持丸のファンタジー映画感想

基本ネタバレなしのあらすじと感想で構成されています。ファンタジー映画である限りどんなC級であろうと見なければならない呪いにかかっています。記事の頭に画像があるのはリンクで飛べます。

ファンタジー映画感想100 ロード・オブ・ザ・リング 王の帰還

ロード・オブ・ザ・リング/王の帰還 (字幕版)

2003年。LOTR3作目、完結編。オタクの贔屓目抜きでファンタジー映画の傑作。アカデミー賞史上最多11部門受賞(作品賞、監督賞、脚色賞、作曲賞、歌曲賞、美術賞、衣裳デザイン賞、メイクアップ賞、視覚効果賞、音響賞、編集賞)。全てが一つになる壮大なラストです。3年間毎年楽しみに見ていた壮大な冒険の完結ですからね。しかも一作ごとにその物語が完結する方式ではなくて本当に3本で一つの物語。後出しのネタもないんですよ。ファンタジーを読む、ファンタジーを好き、となったらこれは外せない作品なので是非万人に履修してほしい…。ただのオタクの叫びですみません。でもこれは本当に外せないので…。

 

あらすじ

サウロンが力を増す中、アラゴルンはゴンドールへ帰るが、執政は王の帰還を歓迎せずモルドールと戦う準備もしない。メリーはローハンの、ピピンはゴンドールの騎士となりそれぞれ指輪戦争へ兵士として赴く。ゴラムの策にハマりフロドはサムを追放、滅びの山へ向かうがその先には怪物が待つ。

 

感想

まずこの作品の何がアカデミー賞作品賞、脚色賞取れたかっていうと、出だしが良いんですよね〜!これは原作通りではなくてオリジナルなんです。原作ではガンダルフが恐らくベースで語るだけの話をゴラムの回想として、しかも最後の作品の冒頭に入れたんですよ。指輪に蝕まれる前のゴラムと友人が指輪を見つけるところから始まる。ここで戦士でもなんでもない、ホビットの友人同士の生々しい素手の殺し合いが起こるわけです。これは燃える目が出てきたり大軍勢が村々を蹂躙するよりもある種指輪の恐ろしさを描く良いシーンだと思いますね。普通の、仲の良い友達同士でさえこんなふうになってしまう。だって指輪を拾うまで、スメアゴル(ゴラムの昔の、普通のホビットとして生きていた時の名前です)もデアゴルも本当に楽しそうに遊んでいたんですよ。
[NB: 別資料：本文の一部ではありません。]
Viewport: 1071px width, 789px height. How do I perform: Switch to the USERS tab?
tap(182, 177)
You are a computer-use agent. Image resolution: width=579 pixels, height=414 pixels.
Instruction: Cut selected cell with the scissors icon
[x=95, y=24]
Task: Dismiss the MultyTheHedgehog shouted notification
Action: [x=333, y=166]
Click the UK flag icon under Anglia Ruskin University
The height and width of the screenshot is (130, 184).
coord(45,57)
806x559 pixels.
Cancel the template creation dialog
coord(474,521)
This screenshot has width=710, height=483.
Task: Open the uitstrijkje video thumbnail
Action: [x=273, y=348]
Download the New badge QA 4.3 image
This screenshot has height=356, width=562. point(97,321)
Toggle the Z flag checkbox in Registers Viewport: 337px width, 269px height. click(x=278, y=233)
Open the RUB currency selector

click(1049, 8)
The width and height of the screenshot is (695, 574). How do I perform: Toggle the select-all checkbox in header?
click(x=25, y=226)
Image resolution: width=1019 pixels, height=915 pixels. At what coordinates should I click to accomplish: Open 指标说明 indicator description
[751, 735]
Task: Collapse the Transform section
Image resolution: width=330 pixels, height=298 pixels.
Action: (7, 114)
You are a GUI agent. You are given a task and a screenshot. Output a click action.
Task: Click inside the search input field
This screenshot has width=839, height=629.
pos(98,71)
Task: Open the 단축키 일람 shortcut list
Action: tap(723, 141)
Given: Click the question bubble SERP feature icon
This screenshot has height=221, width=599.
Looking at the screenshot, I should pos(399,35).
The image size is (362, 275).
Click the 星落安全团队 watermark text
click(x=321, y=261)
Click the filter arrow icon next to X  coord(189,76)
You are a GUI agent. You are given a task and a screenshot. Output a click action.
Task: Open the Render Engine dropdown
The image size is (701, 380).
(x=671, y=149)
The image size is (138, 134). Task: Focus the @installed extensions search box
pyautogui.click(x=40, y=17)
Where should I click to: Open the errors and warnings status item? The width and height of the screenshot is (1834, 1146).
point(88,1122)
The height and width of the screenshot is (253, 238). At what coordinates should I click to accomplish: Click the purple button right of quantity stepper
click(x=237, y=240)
そして同時にこのシーンはゴラムの複雑なキャラクターを理解する上でも重要なシーンです。彼って悪役なんですけど全き悪ではないんですね。優しくされたり親切にされたりすると嬉しくて、フロドに尽くそうとしたりもするし、一方で指輪のためなら決して特別賢いわけでもない彼の知恵を絞ってなんとかしようとする。さらに友達を殺させ、自分をこんなふうにした指輪を憎んでもいる。ゴラムは裏主人公です。フロドのifでもある。フロドが指輪に完全に魅入られてしまったらどうなるか、という。

この旅ってみんなが変わってしまった旅なんですよ。ボロミアは自分の醜さに直面し、最後は自分を取り戻してメリーとピピンを守って、でも死んでしまった。ガンダルフは火と死をくぐり抜けた。レゴラスは一番変わらなかった口ですが、それでも彼の森を見つけましたしドワーフと友情を築きました。ギムリレゴラスと仲良くなったのもそうですが、ガラドリエルの奥方との出会いは彼にとって人生を変えるものだったでしょう。アラゴルンは自分の国に帰って生まれついての者となり、そしてアルウェンと結ばれた。フロドはあまりにも大きな使命を果たしたからなんだかもう天使みたいになってしまった。彼はアマンに行くしかなかったですね。とどまるような人では無くなってしまった。サムは勇者になりました。私としてはメリーとピピンの変化が一番胸にきました。あんなにお気楽なホビットの若者二人組でいつもふざけていて、コミックリリーフそのものだったのにその彼らがそのままではいられなくなる。彼らは彼らの大切なもの、友人や故郷を守るために小さな体で指輪戦争に臨んでいくんです。物語の初めの頃の彼らならとてもしなかったような決断もできるようになった。だってメリーなんて最初は1日のご飯の回数のことでごちゃごちゃ言ってアラゴルンを呆れさせていたのに、アングマールの魔王を倒したんですよ。

エンディングももサムの帰宅で終わるところが素晴らしい。行きて帰りし物語の帰った瞬間の感動。変わってしまったものは戻らないけれどそれでも意味があるんですよね。これは原作通りのエンディングなんですが、私原作読んだときにこのエンディングには胸がいっぱいになって数時間何も考えられないくらい感動したので、その名エンディングをそのまま使ってくれて本当嬉しかったです。